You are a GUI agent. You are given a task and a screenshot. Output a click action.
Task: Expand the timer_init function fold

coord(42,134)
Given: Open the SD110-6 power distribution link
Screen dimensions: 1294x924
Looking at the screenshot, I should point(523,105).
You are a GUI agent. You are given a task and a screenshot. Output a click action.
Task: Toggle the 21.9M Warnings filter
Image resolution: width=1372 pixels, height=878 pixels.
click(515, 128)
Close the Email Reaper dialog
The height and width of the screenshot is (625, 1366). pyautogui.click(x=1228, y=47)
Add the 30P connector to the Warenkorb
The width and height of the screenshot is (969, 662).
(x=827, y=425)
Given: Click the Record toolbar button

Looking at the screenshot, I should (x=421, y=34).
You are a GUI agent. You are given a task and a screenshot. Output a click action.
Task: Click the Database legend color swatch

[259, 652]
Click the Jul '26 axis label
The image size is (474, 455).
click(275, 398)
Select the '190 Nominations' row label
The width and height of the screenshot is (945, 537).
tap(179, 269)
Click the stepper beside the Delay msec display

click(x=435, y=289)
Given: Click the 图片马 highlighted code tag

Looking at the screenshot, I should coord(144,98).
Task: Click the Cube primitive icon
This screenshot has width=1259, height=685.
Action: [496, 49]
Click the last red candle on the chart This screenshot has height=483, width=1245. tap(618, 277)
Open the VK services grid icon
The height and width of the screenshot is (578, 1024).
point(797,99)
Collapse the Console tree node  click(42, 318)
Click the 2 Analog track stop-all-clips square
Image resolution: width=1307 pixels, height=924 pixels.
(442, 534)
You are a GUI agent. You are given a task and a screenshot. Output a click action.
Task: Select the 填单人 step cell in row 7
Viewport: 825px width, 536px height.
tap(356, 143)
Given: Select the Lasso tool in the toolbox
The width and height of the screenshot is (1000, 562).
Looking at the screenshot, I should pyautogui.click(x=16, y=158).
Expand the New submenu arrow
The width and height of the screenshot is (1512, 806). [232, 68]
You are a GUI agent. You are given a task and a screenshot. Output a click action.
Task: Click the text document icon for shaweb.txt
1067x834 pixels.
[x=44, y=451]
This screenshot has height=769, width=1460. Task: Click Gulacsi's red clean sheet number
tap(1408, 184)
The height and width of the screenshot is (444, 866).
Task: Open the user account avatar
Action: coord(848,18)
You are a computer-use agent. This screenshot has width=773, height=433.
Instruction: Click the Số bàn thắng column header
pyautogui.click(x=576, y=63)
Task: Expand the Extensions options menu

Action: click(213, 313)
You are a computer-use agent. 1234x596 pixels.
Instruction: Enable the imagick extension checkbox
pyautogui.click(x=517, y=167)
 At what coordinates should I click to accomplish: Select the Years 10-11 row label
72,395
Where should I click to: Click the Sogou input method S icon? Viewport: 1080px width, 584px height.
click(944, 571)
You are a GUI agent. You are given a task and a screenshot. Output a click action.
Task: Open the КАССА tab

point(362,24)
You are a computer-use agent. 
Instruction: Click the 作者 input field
....
▶ Problem:
The full set of entries should be transcribed exactly.

▶ Solution to this task:
You are a GUI agent. You are given a task and a screenshot. Output a click action.
Task: Expand the timer_init function fold

coord(42,134)
Given: Open the SD110-6 power distribution link
Screen dimensions: 1294x924
Looking at the screenshot, I should point(523,105).
You are a GUI agent. You are given a task and a screenshot. Output a click action.
Task: Toggle the 21.9M Warnings filter
Image resolution: width=1372 pixels, height=878 pixels.
click(515, 128)
Close the Email Reaper dialog
The height and width of the screenshot is (625, 1366). pyautogui.click(x=1228, y=47)
Add the 30P connector to the Warenkorb
The width and height of the screenshot is (969, 662).
(x=827, y=425)
Given: Click the Record toolbar button

Looking at the screenshot, I should (x=421, y=34).
You are a GUI agent. You are given a task and a screenshot. Output a click action.
Task: Click the Database legend color swatch

[259, 652]
Click the Jul '26 axis label
The image size is (474, 455).
click(275, 398)
Select the '190 Nominations' row label
The width and height of the screenshot is (945, 537).
tap(179, 269)
Click the stepper beside the Delay msec display

click(x=435, y=289)
Given: Click the 图片马 highlighted code tag

Looking at the screenshot, I should coord(144,98).
Task: Click the Cube primitive icon
This screenshot has width=1259, height=685.
Action: [496, 49]
Click the last red candle on the chart This screenshot has height=483, width=1245. tap(618, 277)
Open the VK services grid icon
The height and width of the screenshot is (578, 1024).
point(797,99)
Collapse the Console tree node  click(42, 318)
Click the 2 Analog track stop-all-clips square
Image resolution: width=1307 pixels, height=924 pixels.
(442, 534)
You are a GUI agent. You are given a task and a screenshot. Output a click action.
Task: Select the 填单人 step cell in row 7
Viewport: 825px width, 536px height.
tap(356, 143)
Given: Select the Lasso tool in the toolbox
The width and height of the screenshot is (1000, 562).
Looking at the screenshot, I should pyautogui.click(x=16, y=158).
Expand the New submenu arrow
The width and height of the screenshot is (1512, 806). [232, 68]
You are a GUI agent. You are given a task and a screenshot. Output a click action.
Task: Click the text document icon for shaweb.txt
1067x834 pixels.
[x=44, y=451]
This screenshot has height=769, width=1460. Task: Click Gulacsi's red clean sheet number
tap(1408, 184)
The height and width of the screenshot is (444, 866).
Task: Open the user account avatar
Action: coord(848,18)
You are a computer-use agent. This screenshot has width=773, height=433.
Instruction: Click the Số bàn thắng column header
pyautogui.click(x=576, y=63)
Task: Expand the Extensions options menu

Action: click(213, 313)
You are a computer-use agent. 1234x596 pixels.
Instruction: Enable the imagick extension checkbox
pyautogui.click(x=517, y=167)
 At what coordinates should I click to accomplish: Select the Years 10-11 row label
72,395
Where should I click to: Click the Sogou input method S icon? Viewport: 1080px width, 584px height.
click(944, 571)
You are a GUI agent. You are given a task and a screenshot. Output a click action.
Task: Open the КАССА tab

point(362,24)
You are a computer-use agent. 
Instruction: Click the 作者 input field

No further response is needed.